Jan 31 (Reuters) - A handful of U.S. financial industry heavyweights are cutting jobs to sharpen focus on their core businesses and put themselves on an even keel, after pursuing aggressive growth during the low interest rate-era led to some overhiring.

Their actions highlight challenges stemming from tighter monetary policy and follow a year of massive layoffs on Wall Street.

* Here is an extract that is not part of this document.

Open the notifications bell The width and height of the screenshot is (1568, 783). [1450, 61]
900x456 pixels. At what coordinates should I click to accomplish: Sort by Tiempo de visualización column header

Here are some companies that are trimming their headcount:

PayPal Holdings -

The digital payments giant is planning to cut about 2,500 jobs, or 9% of its global workforce, in 2024. CEO Alex Chriss said the decision to right-size the business was taken "to move with the speed needed to deliver for our customers and drive profitable growth."

Block Inc -

Jack Dorsey's payments firm has begun to cut jobs this week, as part of a previously disclosed plan, a source familiar with the matter told Reuters.

Citigroup -

The lender, in the midst of its biggest restructuring in decades, said in January that it would cut 20,000 jobs over the next two years.

Nasdaq -

The exchange operator has initiated a restructuring program after it closed its acquisition of fintech firm Adenza, it said. Restructuring charges more than doubled to $31 million in the fourth quarter, the company said.

BlackRock -

The world's largest asset manager said in January it would cut about 3% of its workforce, though it expects to have a larger headcount by the end of 2024.